Japan’s Nikkei Inches Lower as Automakers Skid on Yen Strength

Yomiuri Shimbun file photo
Tokyo Stock Exchange

TOKYO (Reuters) – Japan’s Nikkei share average traded slightly lower on Tuesday, as the yen’s rebound against the dollar prompted a sell-off in automakers’ stocks.

The Nikkei was down 0.1% at 33,362.07 at 0149 GMT, after opening 0.2% higher.

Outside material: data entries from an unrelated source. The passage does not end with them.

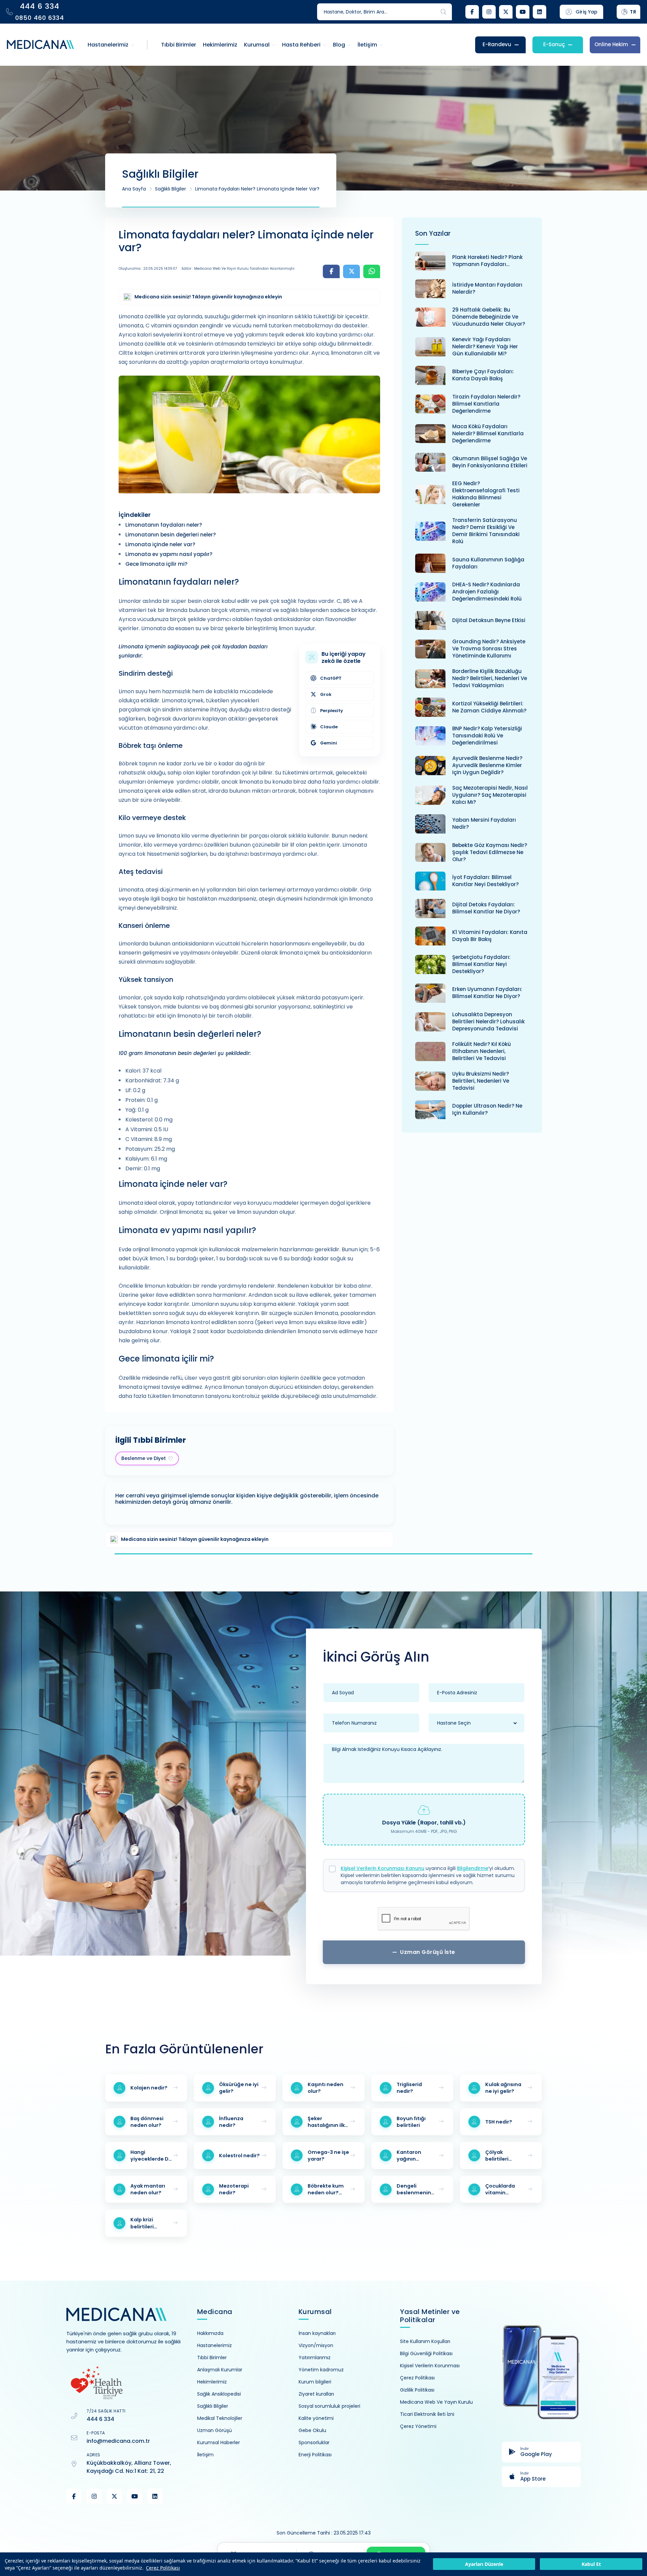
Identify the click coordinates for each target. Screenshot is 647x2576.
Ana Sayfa (134, 188)
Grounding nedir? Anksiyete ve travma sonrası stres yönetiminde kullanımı (488, 648)
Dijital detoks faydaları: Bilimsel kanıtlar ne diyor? (486, 908)
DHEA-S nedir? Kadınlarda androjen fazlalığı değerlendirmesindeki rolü (487, 591)
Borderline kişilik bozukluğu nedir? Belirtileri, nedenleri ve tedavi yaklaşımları (489, 678)
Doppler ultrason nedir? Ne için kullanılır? (487, 1109)
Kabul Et (591, 2564)
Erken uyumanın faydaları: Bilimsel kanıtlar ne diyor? (487, 993)
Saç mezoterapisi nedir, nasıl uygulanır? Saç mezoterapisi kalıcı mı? (490, 795)
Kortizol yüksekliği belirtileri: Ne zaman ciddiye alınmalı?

The broader Topix slipped 0.32% to 2,364.72.

“The Japanese market did not mirror the overnight Wall Street’s strength because of the yen’s gain against the dollar,” said Masahiro Ichikawa, chief market strategist at Sumitomo Mitsui DS Asset Management.

Wall Street’s three major stock averages closed higher overnight, with Nasdaq’s 1% rally leading the charge as heavyweight Microsoft hit a record high after it hired prominent artificial intelligence executives.

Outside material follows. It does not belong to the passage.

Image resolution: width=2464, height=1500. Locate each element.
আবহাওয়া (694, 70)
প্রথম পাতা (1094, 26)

The yen regained its momentum as the dollar dropped to its lowest in more than two months on Monday on expectations that U.S. interest rates have peaked.

Honda Motor lost 2.36% and Toyota Motor slipped 1.56%. Mazda Motor dropped 4.32%.

The autos sector index fell 1.79% to become the worst performer among the Tokyo Stock Exchange’s 33 industry sub-indexes.

A stronger yen weighs on exporters as it hurts the value of overseas profits in yen terms when firms repatriate them to Japan.

“Investors sold stocks also to lock in profits after the Nikkei hit its highest level in more than 30 years in the previous session,” said Ichikawa.

The Nikkei rose to its highest since March 1990 on Monday before reversiong course to end lower.

Trading firms were weak, with Itochu falling 3.77% and Mitsui & Co losing 2.65%,

The wholesales index lost 1.71%.

GS Yuasa tanked 10.58% after the battery maker announced a plan to raise as much as 47.2 billion yen ($315.47 million) in a sale of new shares and third-party allotment to Honda Motor.

Panel display maker Sharp 6753.T jumped 8.16% to become the top performer on the Nikkei.